Whoever came up with *gobsmacked* should name all of our emotional responses.
I’m watching a guy on tv who makes a living simply by having opinions about hockey wondering which one of us is the bigger pile of shit.
Me: *cleaning blood oozing from the walls* the ghost said it will quit haunting our house if you just put your stuff away
Husband: I said I would do it
Me: *being dragged to the basement by an invisible force* JUST PUT IT AWAAAAAAY
Husband: omg, you don’t have to nag
One of my biggest fears during a zombie apocalypse is having to sleep without a fan
detective: this’ll make you talk
suspect: a banana?
detective: *starts chewing*
suspect: *crying* omg peel it
[6 AM]
Child: [crying]
Me: WHAT’S WRONG?
Child: My stomach hurts so badly.
Me: Okay you can stay home.[morning bus drives by]
Child: What’s for breakfast?
I should be able to preheat my bed like an oven
If revenge is a dish best served cold AND revenge is sweet then revenge is basically ice cream.
Bring it.
Responding to my friends being honest: “Man, I appreciate you.”
Responding to my kids being honest: “Man, can’t you lie about lunch being good just for today??”
I wish people would move over a bit in their selfies. We’re redecorating a bathroom and looking for ideas.
911 what’s the emergency?
“How do u unburn pizza?”
U burnt a pizza
“Yes”
I’ll send a squad car
“Ok will they help?”
No ur under arrest
car salesman: and I’m 95% sure no one has died in the trunk hahaha
me: ok phew haha
*muffled screaming*
car salesman: 100%
[watching TV]
GF: Tickle my back please
ME: Is that nice?
GF: Little bit higher
ME: [very slightly squeaky voice] Is that nice?

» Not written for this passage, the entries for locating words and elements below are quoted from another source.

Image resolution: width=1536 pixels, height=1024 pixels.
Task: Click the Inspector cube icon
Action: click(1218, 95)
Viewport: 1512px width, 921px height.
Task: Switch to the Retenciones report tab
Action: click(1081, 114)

Downhill is probably the only way I can honestly say I’ve rolled.
Beth on Facebook “Can’t believe its Monday again already”… if only there were some way for her to calculate the order in which days occur.
Home Depot is having their “ultimate tool event” in case anyone wants to buy my cousin Tyler.
Paula Hawkins: What should I call my book about a girl on a train?
Publicist: Let’s call the guy who named the movie ‘Snakes On A Plane’.
[ground control to major tom] so like, what time is it in space right now?
Met a dog named Donut. I don’t need that kind of reminder all day. Excuse me, I have to go take Smaller Portions for a walk.
Don’t act like you’ve never used a pair of binoculars to try to peer through another pair of binoculars.
Cheese makes everything better…
*sprinkles parmesan on broken leg*
I said hi to someone and a bug flew into my mouth. Lesson learned.
Can’t wait to watch the complex manoeuvres that will follow taking the first bite of a corn dog in the middle.
Probably the worst part about being a penguin is after you’re in an argument, you’ll try to waddle away angrily but still look adorably cute
My bag of chocolate-covered espresso beans is empty.
In unrelated news, my daughter is swinging Tarzan-style from the ceiling lamp.
I got a new vacuum but I can’t vacuum because I don’t want to dirty my new vacuum so yeah I know a thing or two about grown up problems
Hillary Duff is short for Hillarious Dufflebag
Got thrown out of Joann Fabrics for asking for wife material.
You think you’re in pretty good shape and then you shovel two feet of snow and wake up the next day feeling like you threw yourself off of a skyscraper.